[WORK REQUIRED]
Rewrite the lines below, replacing every "To accomplish" with "To carry out" and keeping everything else the same.

(Stored items)
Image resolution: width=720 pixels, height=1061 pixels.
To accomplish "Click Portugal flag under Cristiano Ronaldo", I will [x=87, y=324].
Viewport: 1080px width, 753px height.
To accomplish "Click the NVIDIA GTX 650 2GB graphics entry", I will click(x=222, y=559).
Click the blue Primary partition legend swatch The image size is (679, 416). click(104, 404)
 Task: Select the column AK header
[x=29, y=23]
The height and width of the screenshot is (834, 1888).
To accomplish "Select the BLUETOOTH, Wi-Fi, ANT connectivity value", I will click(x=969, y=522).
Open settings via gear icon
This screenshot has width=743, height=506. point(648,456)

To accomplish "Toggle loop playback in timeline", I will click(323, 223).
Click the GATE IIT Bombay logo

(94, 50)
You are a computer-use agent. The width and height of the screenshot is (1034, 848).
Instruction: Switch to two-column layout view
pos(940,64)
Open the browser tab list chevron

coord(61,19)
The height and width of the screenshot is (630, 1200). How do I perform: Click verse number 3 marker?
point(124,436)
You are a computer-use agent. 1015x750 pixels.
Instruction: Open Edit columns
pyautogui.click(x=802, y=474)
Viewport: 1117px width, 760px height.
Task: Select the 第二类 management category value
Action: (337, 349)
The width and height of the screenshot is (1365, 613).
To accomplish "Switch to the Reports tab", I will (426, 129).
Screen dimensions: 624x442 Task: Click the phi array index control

[THE OUTPUT]
Image resolution: width=720 pixels, height=1061 pixels.
To carry out "Click Portugal flag under Cristiano Ronaldo", I will [x=87, y=324].
Viewport: 1080px width, 753px height.
To carry out "Click the NVIDIA GTX 650 2GB graphics entry", I will click(x=222, y=559).
Click the blue Primary partition legend swatch The image size is (679, 416). click(104, 404)
 Task: Select the column AK header
[x=29, y=23]
The height and width of the screenshot is (834, 1888).
To carry out "Select the BLUETOOTH, Wi-Fi, ANT connectivity value", I will click(x=969, y=522).
Open settings via gear icon
This screenshot has width=743, height=506. point(648,456)

To carry out "Toggle loop playback in timeline", I will click(323, 223).
Click the GATE IIT Bombay logo

(94, 50)
You are a computer-use agent. The width and height of the screenshot is (1034, 848).
Instruction: Switch to two-column layout view
pos(940,64)
Open the browser tab list chevron

coord(61,19)
The height and width of the screenshot is (630, 1200). How do I perform: Click verse number 3 marker?
point(124,436)
You are a computer-use agent. 1015x750 pixels.
Instruction: Open Edit columns
pyautogui.click(x=802, y=474)
Viewport: 1117px width, 760px height.
Task: Select the 第二类 management category value
Action: (337, 349)
The width and height of the screenshot is (1365, 613).
To carry out "Switch to the Reports tab", I will (426, 129).
Screen dimensions: 624x442 Task: Click the phi array index control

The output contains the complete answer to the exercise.